## Bagian Dokumen
##############################
Oleh: Israr Itah, jurnalis Republika.co.id
REPUBLIKA.CO.ID, Olahraga Indonesia tak pernah kehabisan atlet bermental baja. Rifda Irfanaluthfi contoh terkini. Pesenam artistik putri Indonesia ini menunjukkan bahwa arti pemenang tak sebatas penerima medali tertinggi di arena olahraga.
Kata pemenang juga layak disandang para atlet karena usaha hebatnya, bukan medali yang diraihnya. Mereka yang sudah jatuh bangun mengeluarkan kemampuan terbaik sampai batas maksimalnya di gelang olahraga demi nama bangsa dan negara.
Saya percaya semua sepakat, Rifda layak mendapatkan penghormatan tinggi layaknya juara sejati, meskipun tersingkir dini di Olimpiade Paris 2024. Dunia menyaksikan perjuangan gadis 24 tahun ini menahan sakit di Bercy Arena, Ahad (28/7/2024), saat membawa nama Indonesia pada pesta olahraga sejagat tersebut.
##############################
## Petunjuk Tugas
Jawab pertanyaan berikut dari tulisan tentang Rifda Irfanaluthfi di atas:
1. Rifda Irfanaluthfi atlet dari cabang olahraga apa?
2. Berapa umur Rifda menurut tulisan itu?
3. Di arena mana Rifda terlihat menahan sakit di Olimpiade Paris 2024?

## Data Mentah
##############################
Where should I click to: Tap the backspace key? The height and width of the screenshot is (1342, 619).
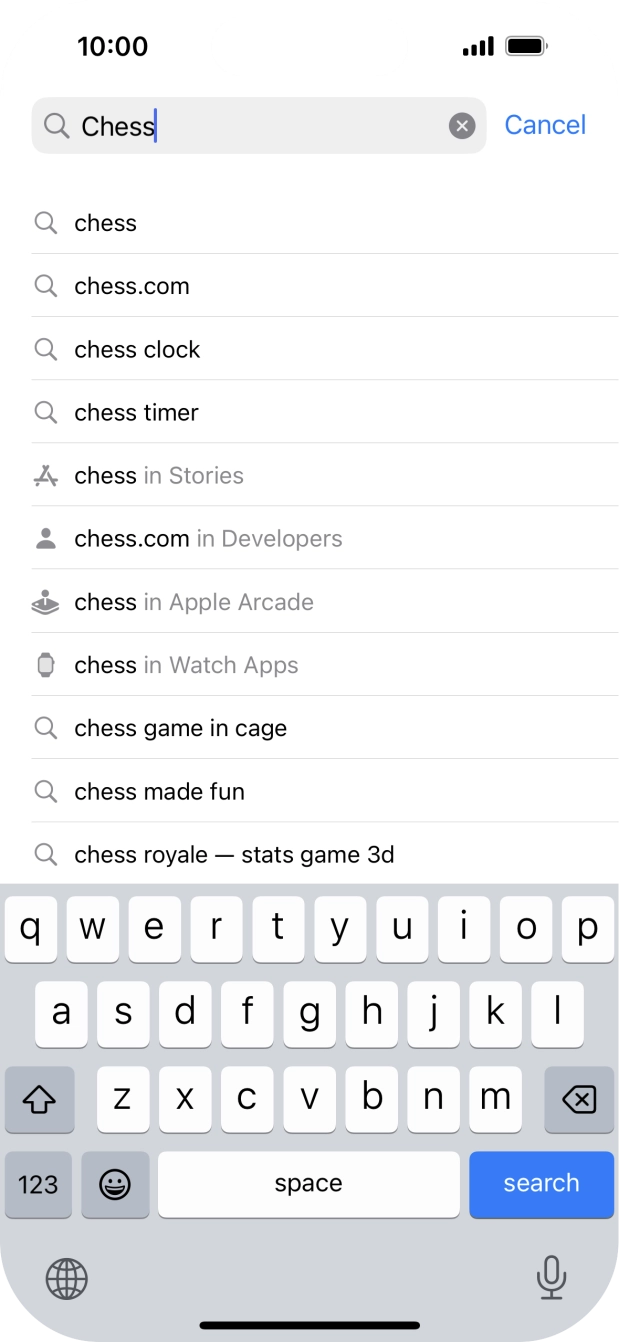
##############################
## Jawaban
1. Senam artistik putri.
2. 24 tahun.
3. Bercy Arena.